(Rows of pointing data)
::::::::::

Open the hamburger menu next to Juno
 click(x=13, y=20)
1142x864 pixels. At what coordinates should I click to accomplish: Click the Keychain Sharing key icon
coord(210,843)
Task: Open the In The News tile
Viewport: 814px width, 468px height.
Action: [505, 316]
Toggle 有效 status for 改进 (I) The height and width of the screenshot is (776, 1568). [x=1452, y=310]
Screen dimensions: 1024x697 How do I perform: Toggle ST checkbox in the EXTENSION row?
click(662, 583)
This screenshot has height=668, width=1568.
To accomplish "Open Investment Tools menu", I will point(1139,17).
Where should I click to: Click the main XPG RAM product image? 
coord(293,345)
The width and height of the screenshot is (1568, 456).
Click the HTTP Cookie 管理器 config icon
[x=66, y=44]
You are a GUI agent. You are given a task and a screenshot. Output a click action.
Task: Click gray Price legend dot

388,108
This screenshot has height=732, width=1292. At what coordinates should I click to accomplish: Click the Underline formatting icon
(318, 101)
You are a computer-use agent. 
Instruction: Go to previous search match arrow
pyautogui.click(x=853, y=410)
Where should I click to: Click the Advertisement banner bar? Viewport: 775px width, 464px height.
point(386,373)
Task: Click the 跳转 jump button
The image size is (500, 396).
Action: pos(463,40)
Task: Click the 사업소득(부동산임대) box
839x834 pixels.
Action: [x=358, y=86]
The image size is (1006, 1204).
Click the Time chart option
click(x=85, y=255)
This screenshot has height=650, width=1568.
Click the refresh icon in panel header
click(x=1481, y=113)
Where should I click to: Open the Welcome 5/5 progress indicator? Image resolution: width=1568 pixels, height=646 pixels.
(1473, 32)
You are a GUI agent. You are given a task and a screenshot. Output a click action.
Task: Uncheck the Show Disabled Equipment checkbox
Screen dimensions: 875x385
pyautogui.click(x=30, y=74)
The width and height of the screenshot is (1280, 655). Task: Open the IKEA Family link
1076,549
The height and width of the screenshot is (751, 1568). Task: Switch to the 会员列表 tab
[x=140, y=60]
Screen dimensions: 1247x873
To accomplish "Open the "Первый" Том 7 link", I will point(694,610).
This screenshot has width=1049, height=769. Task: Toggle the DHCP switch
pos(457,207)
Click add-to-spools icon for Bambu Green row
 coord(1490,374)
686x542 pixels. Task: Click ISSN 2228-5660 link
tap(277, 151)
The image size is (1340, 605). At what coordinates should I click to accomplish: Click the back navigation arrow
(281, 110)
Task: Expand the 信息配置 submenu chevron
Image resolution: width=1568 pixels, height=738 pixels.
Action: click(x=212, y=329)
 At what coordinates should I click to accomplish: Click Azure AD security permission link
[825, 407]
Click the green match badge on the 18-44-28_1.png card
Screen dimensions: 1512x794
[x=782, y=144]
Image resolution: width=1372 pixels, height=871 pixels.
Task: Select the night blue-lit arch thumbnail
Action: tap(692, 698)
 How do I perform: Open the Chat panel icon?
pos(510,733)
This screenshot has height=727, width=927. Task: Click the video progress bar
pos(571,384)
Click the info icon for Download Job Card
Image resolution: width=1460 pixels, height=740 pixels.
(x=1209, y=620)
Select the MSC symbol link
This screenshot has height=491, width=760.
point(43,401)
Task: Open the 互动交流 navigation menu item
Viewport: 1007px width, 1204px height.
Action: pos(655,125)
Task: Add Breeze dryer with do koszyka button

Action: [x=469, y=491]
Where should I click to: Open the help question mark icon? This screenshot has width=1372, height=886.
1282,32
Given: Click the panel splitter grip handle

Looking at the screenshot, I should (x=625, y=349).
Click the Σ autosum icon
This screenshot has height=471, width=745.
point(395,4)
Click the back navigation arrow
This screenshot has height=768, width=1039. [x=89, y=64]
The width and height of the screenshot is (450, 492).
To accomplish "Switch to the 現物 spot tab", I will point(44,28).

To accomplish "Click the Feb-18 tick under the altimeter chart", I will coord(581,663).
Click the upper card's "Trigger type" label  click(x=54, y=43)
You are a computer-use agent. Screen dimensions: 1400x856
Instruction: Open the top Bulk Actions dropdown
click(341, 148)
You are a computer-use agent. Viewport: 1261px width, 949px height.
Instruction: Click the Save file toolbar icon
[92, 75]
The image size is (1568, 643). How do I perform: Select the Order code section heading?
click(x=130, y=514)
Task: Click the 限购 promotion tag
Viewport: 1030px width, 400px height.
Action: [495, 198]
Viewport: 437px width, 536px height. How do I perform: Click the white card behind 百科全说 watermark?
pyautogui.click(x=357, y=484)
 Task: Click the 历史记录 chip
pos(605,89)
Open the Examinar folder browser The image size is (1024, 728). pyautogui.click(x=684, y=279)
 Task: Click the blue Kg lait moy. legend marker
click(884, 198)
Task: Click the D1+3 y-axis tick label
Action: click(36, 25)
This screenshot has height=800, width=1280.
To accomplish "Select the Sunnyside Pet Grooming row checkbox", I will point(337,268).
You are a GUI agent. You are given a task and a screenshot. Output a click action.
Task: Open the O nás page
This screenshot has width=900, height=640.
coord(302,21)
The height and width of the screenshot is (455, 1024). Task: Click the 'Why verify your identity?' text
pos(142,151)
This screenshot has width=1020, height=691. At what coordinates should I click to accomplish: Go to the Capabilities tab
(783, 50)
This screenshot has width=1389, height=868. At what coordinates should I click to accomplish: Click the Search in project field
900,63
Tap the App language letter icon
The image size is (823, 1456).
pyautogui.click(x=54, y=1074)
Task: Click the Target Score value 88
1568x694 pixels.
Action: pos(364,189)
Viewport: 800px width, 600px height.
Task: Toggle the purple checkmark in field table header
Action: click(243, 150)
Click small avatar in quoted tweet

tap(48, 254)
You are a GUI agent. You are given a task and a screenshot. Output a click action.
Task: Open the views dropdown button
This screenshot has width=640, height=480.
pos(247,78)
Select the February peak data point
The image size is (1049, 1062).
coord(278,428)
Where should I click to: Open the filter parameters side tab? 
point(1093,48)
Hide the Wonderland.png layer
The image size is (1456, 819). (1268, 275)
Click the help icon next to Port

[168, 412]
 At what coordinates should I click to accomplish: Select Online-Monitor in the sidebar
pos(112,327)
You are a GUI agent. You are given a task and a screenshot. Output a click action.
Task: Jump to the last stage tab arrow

::::::::::

• **Exercise goal**:
Rewrite the material above with "GUI agent" swapped for "screen agent" everywhere it occurs, leaving every other part unchanged.

• **Correct response**:
Open the hamburger menu next to Juno
 click(x=13, y=20)
1142x864 pixels. At what coordinates should I click to accomplish: Click the Keychain Sharing key icon
coord(210,843)
Task: Open the In The News tile
Viewport: 814px width, 468px height.
Action: [505, 316]
Toggle 有效 status for 改进 (I) The height and width of the screenshot is (776, 1568). [x=1452, y=310]
Screen dimensions: 1024x697 How do I perform: Toggle ST checkbox in the EXTENSION row?
click(662, 583)
This screenshot has height=668, width=1568.
To accomplish "Open Investment Tools menu", I will point(1139,17).
Where should I click to: Click the main XPG RAM product image? 
coord(293,345)
The width and height of the screenshot is (1568, 456).
Click the HTTP Cookie 管理器 config icon
[x=66, y=44]
You are a screen agent. You are given a task and a screenshot. Output a click action.
Task: Click gray Price legend dot

388,108
This screenshot has height=732, width=1292. At what coordinates should I click to accomplish: Click the Underline formatting icon
(318, 101)
You are a computer-use agent. 
Instruction: Go to previous search match arrow
pyautogui.click(x=853, y=410)
Where should I click to: Click the Advertisement banner bar? Viewport: 775px width, 464px height.
point(386,373)
Task: Click the 跳转 jump button
The image size is (500, 396).
Action: pos(463,40)
Task: Click the 사업소득(부동산임대) box
839x834 pixels.
Action: [x=358, y=86]
The image size is (1006, 1204).
Click the Time chart option
click(x=85, y=255)
This screenshot has height=650, width=1568.
Click the refresh icon in panel header
click(x=1481, y=113)
Where should I click to: Open the Welcome 5/5 progress indicator? Image resolution: width=1568 pixels, height=646 pixels.
(1473, 32)
You are a screen agent. You are given a task and a screenshot. Output a click action.
Task: Uncheck the Show Disabled Equipment checkbox
Screen dimensions: 875x385
pyautogui.click(x=30, y=74)
The width and height of the screenshot is (1280, 655). Task: Open the IKEA Family link
1076,549
The height and width of the screenshot is (751, 1568). Task: Switch to the 会员列表 tab
[x=140, y=60]
Screen dimensions: 1247x873
To accomplish "Open the "Первый" Том 7 link", I will point(694,610).
This screenshot has width=1049, height=769. Task: Toggle the DHCP switch
pos(457,207)
Click add-to-spools icon for Bambu Green row
 coord(1490,374)
686x542 pixels. Task: Click ISSN 2228-5660 link
tap(277, 151)
The image size is (1340, 605). At what coordinates should I click to accomplish: Click the back navigation arrow
(281, 110)
Task: Expand the 信息配置 submenu chevron
Image resolution: width=1568 pixels, height=738 pixels.
Action: click(x=212, y=329)
 At what coordinates should I click to accomplish: Click Azure AD security permission link
[825, 407]
Click the green match badge on the 18-44-28_1.png card
Screen dimensions: 1512x794
[x=782, y=144]
Image resolution: width=1372 pixels, height=871 pixels.
Task: Select the night blue-lit arch thumbnail
Action: tap(692, 698)
 How do I perform: Open the Chat panel icon?
pos(510,733)
This screenshot has height=727, width=927. Task: Click the video progress bar
pos(571,384)
Click the info icon for Download Job Card
Image resolution: width=1460 pixels, height=740 pixels.
(x=1209, y=620)
Select the MSC symbol link
This screenshot has height=491, width=760.
point(43,401)
Task: Open the 互动交流 navigation menu item
Viewport: 1007px width, 1204px height.
Action: pos(655,125)
Task: Add Breeze dryer with do koszyka button

Action: [x=469, y=491]
Where should I click to: Open the help question mark icon? This screenshot has width=1372, height=886.
1282,32
Given: Click the panel splitter grip handle

Looking at the screenshot, I should (x=625, y=349).
Click the Σ autosum icon
This screenshot has height=471, width=745.
point(395,4)
Click the back navigation arrow
This screenshot has height=768, width=1039. [x=89, y=64]
The width and height of the screenshot is (450, 492).
To accomplish "Switch to the 現物 spot tab", I will point(44,28).

To accomplish "Click the Feb-18 tick under the altimeter chart", I will coord(581,663).
Click the upper card's "Trigger type" label  click(x=54, y=43)
You are a computer-use agent. Screen dimensions: 1400x856
Instruction: Open the top Bulk Actions dropdown
click(341, 148)
You are a computer-use agent. Viewport: 1261px width, 949px height.
Instruction: Click the Save file toolbar icon
[92, 75]
The image size is (1568, 643). How do I perform: Select the Order code section heading?
click(x=130, y=514)
Task: Click the 限购 promotion tag
Viewport: 1030px width, 400px height.
Action: [495, 198]
Viewport: 437px width, 536px height. How do I perform: Click the white card behind 百科全说 watermark?
pyautogui.click(x=357, y=484)
 Task: Click the 历史记录 chip
pos(605,89)
Open the Examinar folder browser The image size is (1024, 728). pyautogui.click(x=684, y=279)
 Task: Click the blue Kg lait moy. legend marker
click(884, 198)
Task: Click the D1+3 y-axis tick label
Action: click(36, 25)
This screenshot has height=800, width=1280.
To accomplish "Select the Sunnyside Pet Grooming row checkbox", I will point(337,268).
You are a screen agent. You are given a task and a screenshot. Output a click action.
Task: Open the O nás page
This screenshot has width=900, height=640.
coord(302,21)
The height and width of the screenshot is (455, 1024). Task: Click the 'Why verify your identity?' text
pos(142,151)
This screenshot has width=1020, height=691. At what coordinates should I click to accomplish: Go to the Capabilities tab
(783, 50)
This screenshot has width=1389, height=868. At what coordinates should I click to accomplish: Click the Search in project field
900,63
Tap the App language letter icon
The image size is (823, 1456).
pyautogui.click(x=54, y=1074)
Task: Click the Target Score value 88
1568x694 pixels.
Action: pos(364,189)
Viewport: 800px width, 600px height.
Task: Toggle the purple checkmark in field table header
Action: click(243, 150)
Click small avatar in quoted tweet

tap(48, 254)
You are a screen agent. You are given a task and a screenshot. Output a click action.
Task: Open the views dropdown button
This screenshot has width=640, height=480.
pos(247,78)
Select the February peak data point
The image size is (1049, 1062).
coord(278,428)
Where should I click to: Open the filter parameters side tab? 
point(1093,48)
Hide the Wonderland.png layer
The image size is (1456, 819). (1268, 275)
Click the help icon next to Port

[168, 412]
 At what coordinates should I click to accomplish: Select Online-Monitor in the sidebar
pos(112,327)
You are a screen agent. You are given a task and a screenshot. Output a click action.
Task: Jump to the last stage tab arrow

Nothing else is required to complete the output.